- _Excerpted records_:
• • • •
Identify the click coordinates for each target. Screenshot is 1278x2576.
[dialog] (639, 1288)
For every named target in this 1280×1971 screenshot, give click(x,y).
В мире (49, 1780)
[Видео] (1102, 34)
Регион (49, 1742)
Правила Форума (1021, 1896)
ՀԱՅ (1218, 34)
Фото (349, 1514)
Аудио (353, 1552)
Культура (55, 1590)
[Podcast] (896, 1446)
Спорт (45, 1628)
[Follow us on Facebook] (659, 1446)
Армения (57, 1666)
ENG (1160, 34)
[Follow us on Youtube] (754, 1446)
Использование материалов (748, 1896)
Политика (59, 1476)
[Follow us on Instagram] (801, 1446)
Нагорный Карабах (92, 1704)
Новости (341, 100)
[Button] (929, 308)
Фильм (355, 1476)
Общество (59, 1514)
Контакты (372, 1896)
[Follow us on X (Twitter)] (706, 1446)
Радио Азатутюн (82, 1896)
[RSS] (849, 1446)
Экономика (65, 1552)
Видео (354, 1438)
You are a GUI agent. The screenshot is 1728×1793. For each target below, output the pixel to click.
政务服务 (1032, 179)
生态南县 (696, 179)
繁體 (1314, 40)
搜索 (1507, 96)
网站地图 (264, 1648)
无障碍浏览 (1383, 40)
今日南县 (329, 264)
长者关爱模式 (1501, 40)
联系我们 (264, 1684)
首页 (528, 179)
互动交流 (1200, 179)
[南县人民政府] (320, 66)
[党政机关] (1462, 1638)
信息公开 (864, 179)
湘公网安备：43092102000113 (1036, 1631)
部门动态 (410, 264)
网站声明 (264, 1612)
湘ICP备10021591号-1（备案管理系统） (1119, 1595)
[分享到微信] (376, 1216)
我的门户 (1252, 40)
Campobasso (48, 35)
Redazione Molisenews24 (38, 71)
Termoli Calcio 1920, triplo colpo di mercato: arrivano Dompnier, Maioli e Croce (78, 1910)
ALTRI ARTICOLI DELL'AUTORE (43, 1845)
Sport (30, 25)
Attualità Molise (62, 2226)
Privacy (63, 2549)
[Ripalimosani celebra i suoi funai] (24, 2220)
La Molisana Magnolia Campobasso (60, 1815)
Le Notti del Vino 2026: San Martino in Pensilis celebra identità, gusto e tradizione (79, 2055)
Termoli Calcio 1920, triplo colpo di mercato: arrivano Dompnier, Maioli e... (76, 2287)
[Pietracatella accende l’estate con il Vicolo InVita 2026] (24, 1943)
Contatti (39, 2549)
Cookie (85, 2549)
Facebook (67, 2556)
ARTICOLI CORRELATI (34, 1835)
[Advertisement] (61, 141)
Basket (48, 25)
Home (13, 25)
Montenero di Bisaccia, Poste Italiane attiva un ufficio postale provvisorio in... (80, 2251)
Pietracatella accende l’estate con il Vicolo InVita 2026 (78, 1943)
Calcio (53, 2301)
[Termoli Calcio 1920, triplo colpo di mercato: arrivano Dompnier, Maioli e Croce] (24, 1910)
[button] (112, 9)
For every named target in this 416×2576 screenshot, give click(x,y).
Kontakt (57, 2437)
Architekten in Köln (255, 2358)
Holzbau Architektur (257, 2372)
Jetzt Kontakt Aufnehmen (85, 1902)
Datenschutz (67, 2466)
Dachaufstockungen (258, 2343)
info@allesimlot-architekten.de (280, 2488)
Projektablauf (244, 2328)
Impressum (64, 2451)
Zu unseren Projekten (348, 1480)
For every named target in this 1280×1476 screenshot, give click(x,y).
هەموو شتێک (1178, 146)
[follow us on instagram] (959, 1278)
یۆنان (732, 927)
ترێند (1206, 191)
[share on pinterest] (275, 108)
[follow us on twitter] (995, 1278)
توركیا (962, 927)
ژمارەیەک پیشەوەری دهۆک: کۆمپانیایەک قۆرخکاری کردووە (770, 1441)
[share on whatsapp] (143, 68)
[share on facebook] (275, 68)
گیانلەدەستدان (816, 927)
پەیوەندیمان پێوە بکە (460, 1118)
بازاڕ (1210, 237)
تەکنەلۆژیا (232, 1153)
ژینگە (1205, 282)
• • • •
- _Goal of the exercise_: Print, from the entries above, the line with "[RSS] (849, 1446)", the line with "联系我们 (264, 1684)" and all lines between them, exactly and with nothing else.

- _Written response_:
[RSS] (849, 1446)
Экономика (65, 1552)
Видео (354, 1438)
You are a GUI agent. The screenshot is 1728×1793. For each target below, output the pixel to click.
政务服务 (1032, 179)
生态南县 (696, 179)
繁體 (1314, 40)
搜索 (1507, 96)
网站地图 (264, 1648)
无障碍浏览 (1383, 40)
今日南县 (329, 264)
长者关爱模式 (1501, 40)
联系我们 (264, 1684)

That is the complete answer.